Ma intanto si continua a invocare un diritto al suicidio che l’ordinamento esclude e la Consulta non chiede di introdurre...
È bene precisare che non è in discussione la riconferma dell’istigazione e dell’aiuto al suicidio come reati, si sta discutendo solo dell’introduzione, sulla scorta della sentenza della Corte Costituzionale, di una depenalizzazione dell’aiuto al suicidio quando ricorrono le ben note quattro condizioni poste dalla Corte: malattia incurabile, sofferenza insostenibile, dipendenza da sostegni vitali e piena capacità di intendere e di volere.
Una casistica in larga misura originata dall’evoluzione delle tecnologie e della scienza. Il Magistero della Chiesa cattolica da tempo condanna però l’accanimento terapeutico. Come discernere?
Finora in Italia il problema si è posto soprattutto in relazione a casi di sclerosi laterale amiotrofica, o di sclerosi multipla, o di tetraplegia post-incidenti. Di fronte alle singole situazioni solo un rapporto diretto medico-paziente, che coinvolga le famiglie, può consentire un vero discernimento. Solo in una condizione di relazione diretta e di ascolto si può valutare la sussistenza o meno dell’accanimento terapeutico, che nell’enciclica “Evangelium Vitae” del 1995 viene configurato in relazione ai soli casi di trattamenti «sproporzionati», in riferimento ai quali «si può in coscienza rinunciare a trattamenti che procurerebbero soltanto un prolungamento precario e penoso della vita, senza tuttavia interrompere le cure normali dovute all’ammalato».
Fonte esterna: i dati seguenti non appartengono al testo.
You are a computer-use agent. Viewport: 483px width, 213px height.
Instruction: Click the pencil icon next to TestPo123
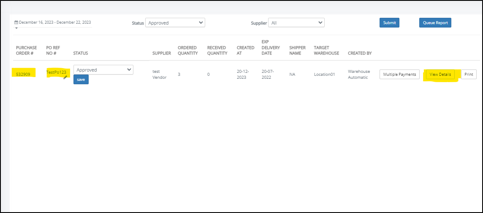tap(65, 77)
Fra queste, evidentemente, rientrano anche le cure palliative...
Sicuramente: perché questa valutazione non risulti influenzata ideologicamente debbono essere rese disponibili le terapie del dolore e, ove necessario, anche la sedazione palliativa profonda. Solo in questo modo si può venire concretamente incontro al bisogno del paziente.
Lei ha detto che l’aiuto al suicidio è una sconfitta per tutti.
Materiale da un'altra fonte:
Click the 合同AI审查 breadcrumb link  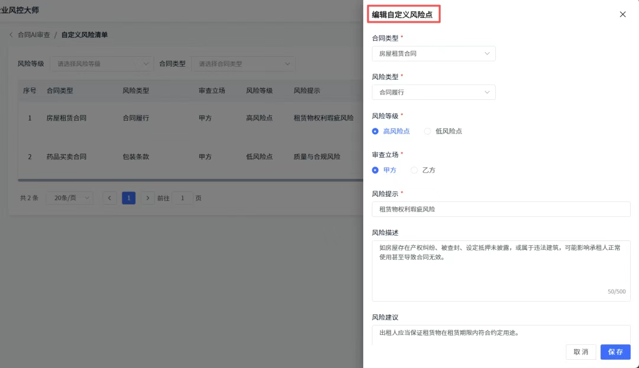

Lo è per il paziente che rinuncia al suo diritto a vivere, lo è per il medico, che viene meno ai suoi principi deontologici. Per questo va valutato ogni caso attentamente, evitando che si consideri il suicidio una soluzione ai problemi delle sofferenze del paziente.
Un solo Comitato di valutazione nazionale non è insufficiente per rispondere allo scopo?
Bisogna distinguere i livelli. C’è un livello di valutazione etica che in alcune Regioni (Veneto, Toscana) si attua con i Comitati etici per la pratica clinica, che esprimono pareri non vincolanti e aiutano a comprendere e analizzare la singola situazione. Ma si potrebbe considerare l’istituzione di commissioni medico-legali a livello regionale che valutino le condizioni richiamate dalla sentenza della Corte e le eventuali modalità di attuazione del suicidio assistito.
L’esclusione dalla norma del Servizio sanitario nazionale è un errore?
Occorre una valutazione attenta per evitare di reintrodurre dalla finestra ciò che si è escluso dalla porta. Si rischia di affidare queste pratiche a strutture già orientate al suicidio assistito, che sfuggono ad ogni controllo. Se l’obiettivo è non istituzionalizzare queste procedure bisogna attentamente valutare se non si rischia invece, così, di introdurre una deriva di segno opposto.